What goes into every Electromotive Laboratories loudspeaker system?
As with any technologically advanced system, the final product is a result of the hard work and learning of everyone who made each component for the system. Choice of components is critical to the end product performance and the better fit the individual component the better the end result will be. As with many systems the components react with each other in complex ways, one cannot simply choose a component in isolation based on written specifications of questionable validity that are intended to sell the product to the masses.
Careful selection processes must be followed.
While specifications allow us to narrow down component choices there is a lot of information missing that can only be obtained when the components are inserted into a system and the component is allowed to inter-react with others. It is a long and painstaking process where the exchange of one item for another can have far reaching consequences in the final result.
To arrive at a final choice of components for a specialised complex system can take years of not only auditioning components, but learning how far the interdependent reactions of certain components can extend into other components of a system.
When we are dealing with electromotive transducers they not only have to do what the drive system asks of them, but their physical and electrical properties can severely affect the performance of the systems that drive them. Even a seemingly benign inanimate object such as a cable or connection can behave in a different manner depending on where it is and how it is connected.
When we look deeper into how things are made to work as a single seamless unit, there are immense complexities.
The Electromotive Laboratories systems are all intricately engineered to work as seamlessly together as possible.

Exercise set |
A. Revise everything from "Careful selection processes" down to "the final result." in the loudspeaker page, putting "laborious" in place of "painstaking".
B. Answer these about the loudspeaker page:
(i) How long can it take to arrive at a final choice of components for a specialized complex system?
(ii) Which seemingly benign inanimate objects can behave differently depending on where they are and how they are connected?
(iii) What are the Electromotive Laboratories systems engineered to do?
Work from the loudspeaker page alone.

Data extract |
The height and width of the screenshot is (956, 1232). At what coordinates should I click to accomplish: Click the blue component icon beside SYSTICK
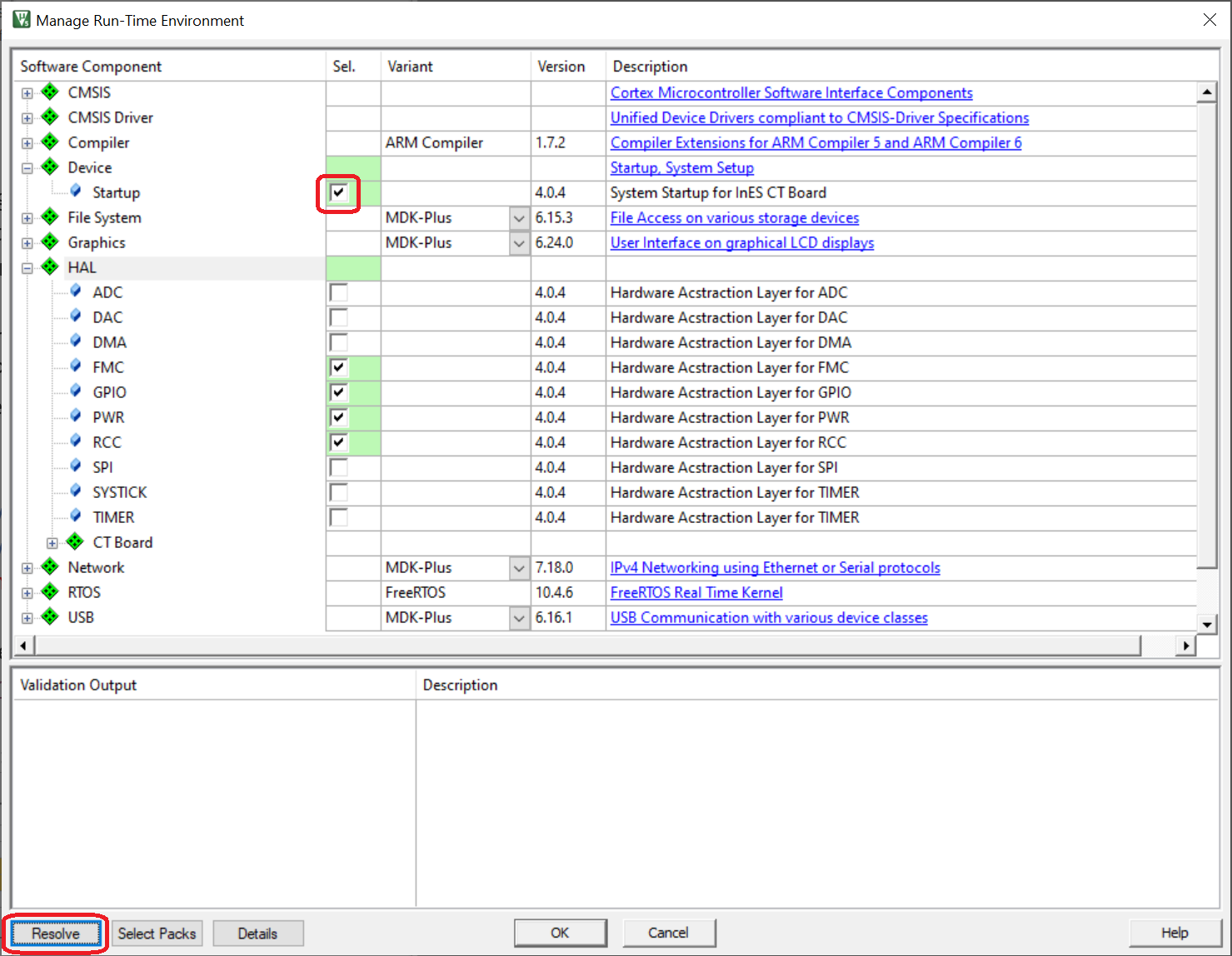click(x=76, y=492)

Solved problems |
A.
Careful selection processes must be followed.
While specifications allow us to narrow down component choices there is a lot of information missing that can only be obtained when the components are inserted into a system and the component is allowed to inter-react with others. It is a long and laborious process where the exchange of one item for another can have far reaching consequences in the final result.

B.
(i) Years.
(ii) A cable or connection.
(iii) Work as seamlessly together as possible.